Rye Neck High School students who are enrolled in science teacher Matt DeBellis’ Anatomy class have been learning about the skeletal system and different tissue types. During a recent lab activity, they were tasked with dissecting a chicken wing to further deepen their knowledge.
“The bones and overall structure of the chicken wing are homologous with the human arm, meaning the bone structure and muscle function of the wing is markedly similar to human anatomy,” DeBellis said. “By dissecting the chicken wing, the students uncovered and identified connective tissues, such as ligaments, tendons, cartilage and fat along with muscle tissue.”

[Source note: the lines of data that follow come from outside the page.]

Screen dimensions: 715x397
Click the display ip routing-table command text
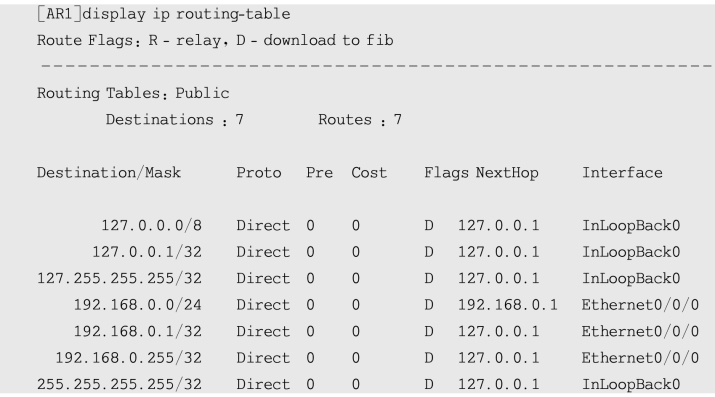coord(186,14)
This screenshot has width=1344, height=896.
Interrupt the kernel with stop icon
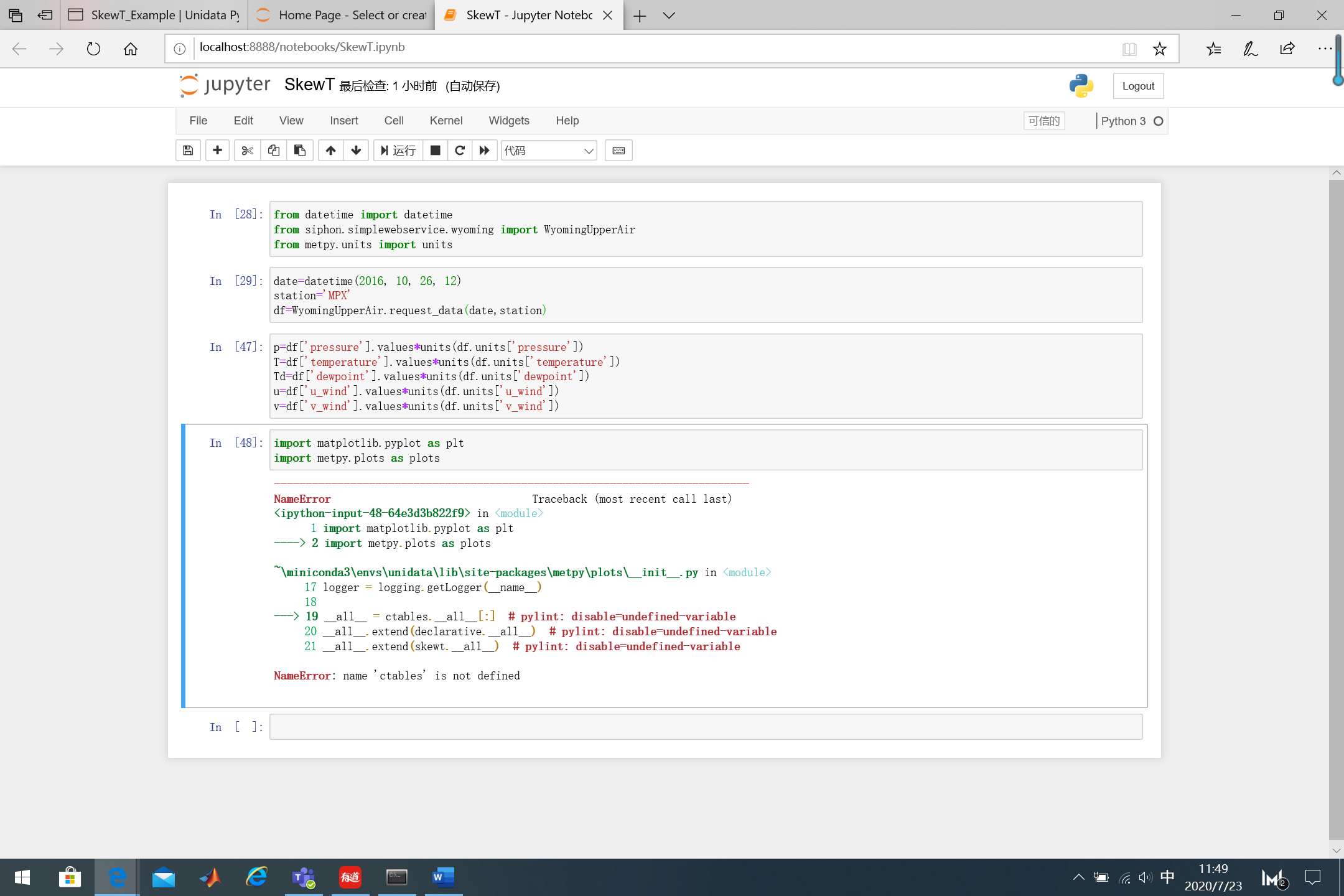(x=435, y=150)
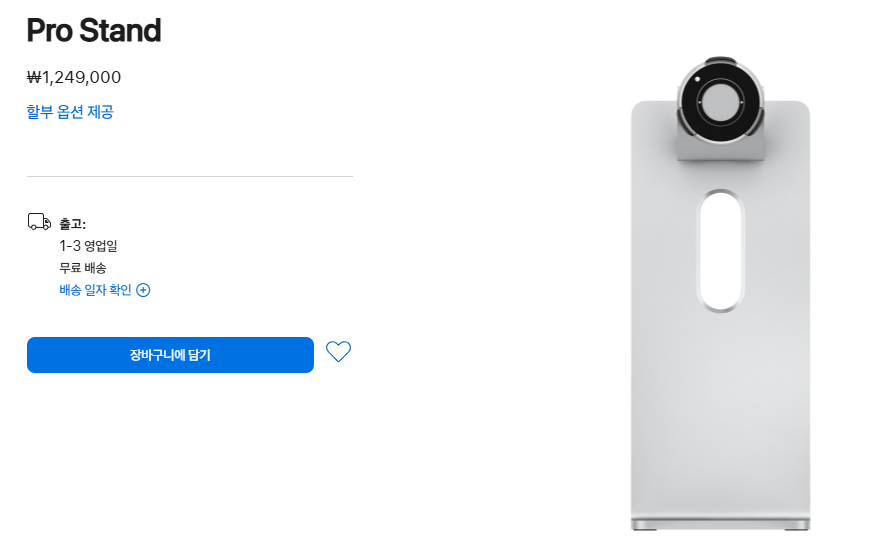This screenshot has width=892, height=551.
Task: Expand the plus circle beside 배송 일자 확인
Action: [143, 290]
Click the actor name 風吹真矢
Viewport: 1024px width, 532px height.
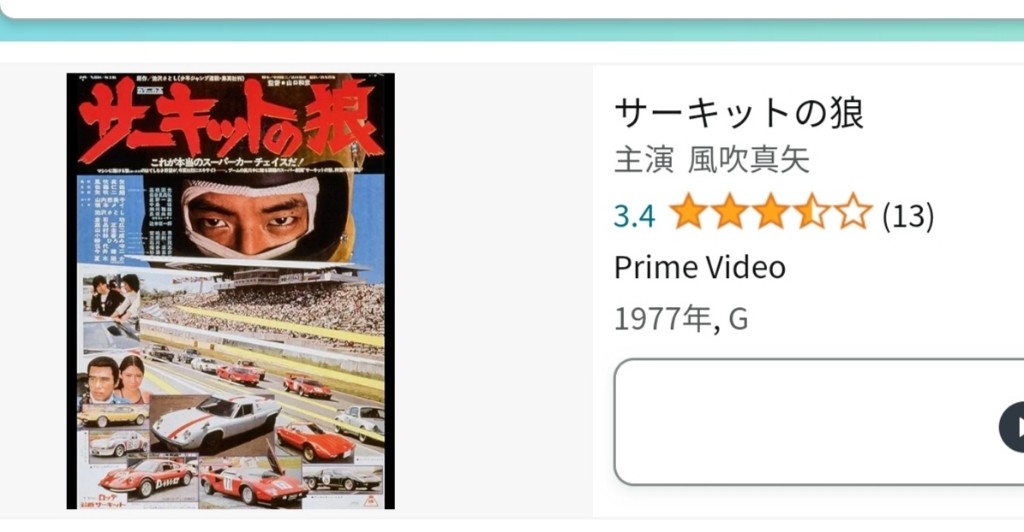748,161
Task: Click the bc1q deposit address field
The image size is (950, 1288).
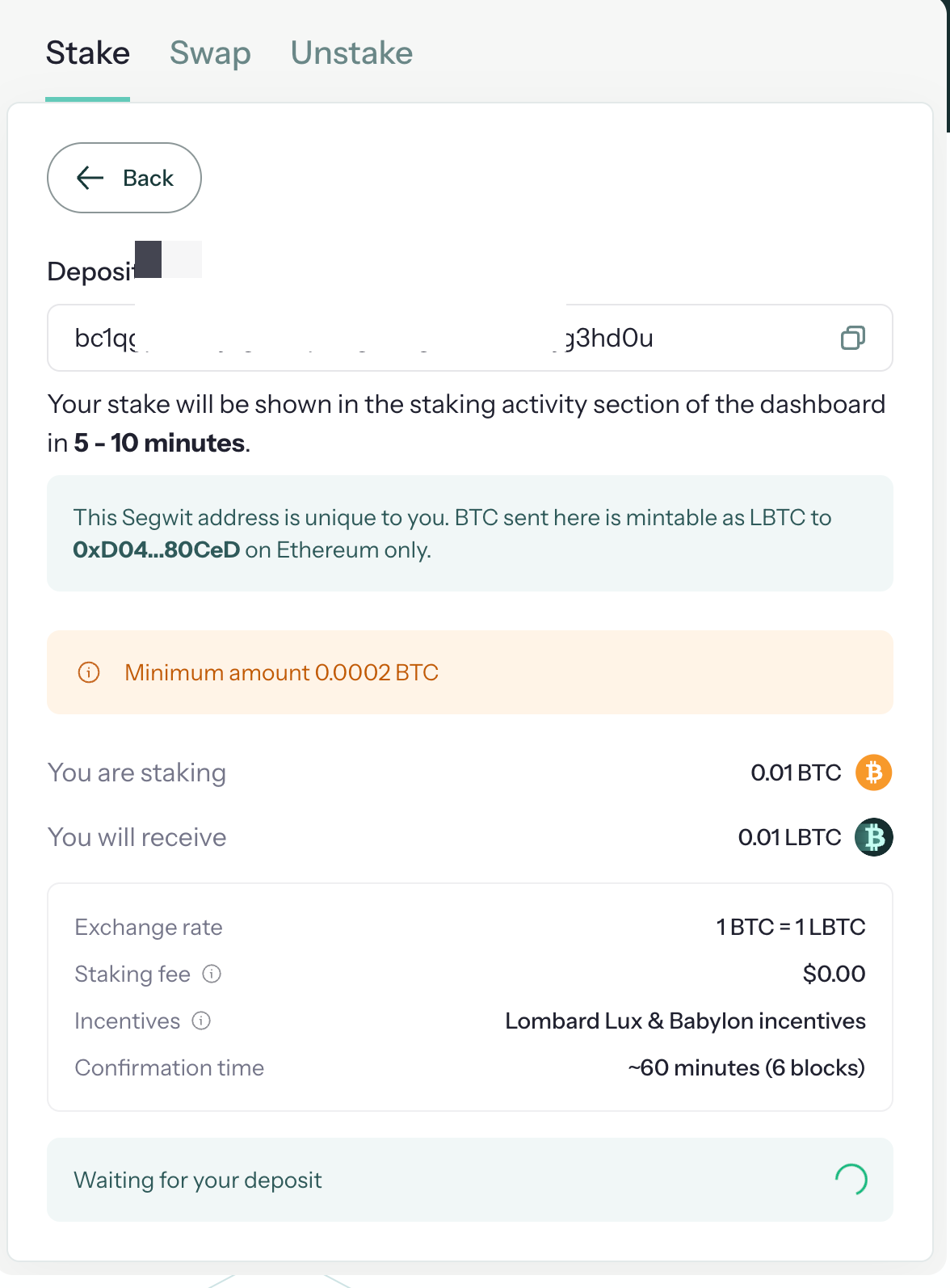Action: [x=470, y=338]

During the lab, the students removed the skin with dissecting scissors and identified each muscle and bone. They recorded observations about the appearance, texture and integrity of the different structures and tissues. They also compared and contrasted the structure of the wing to a human arm and pulled on different muscles to observe the extensor and flexor articulation effect on the overall movement of the arm.
“Some of them even cut the bone in half using a bone saw, which was gifted from an orthopedic surgeon, to gain access to the bone marrow in the cavity of the long bones, which they extracted using a dissecting needle,” DeBellis said.
DeBellis said he hoped his students gained a visceral experience of what real tissue looks and feels like.
“I hope they gained insight into how the tissues and systems that we have been learning about come together in a complex yet graceful way to achieve a simple function,” he said.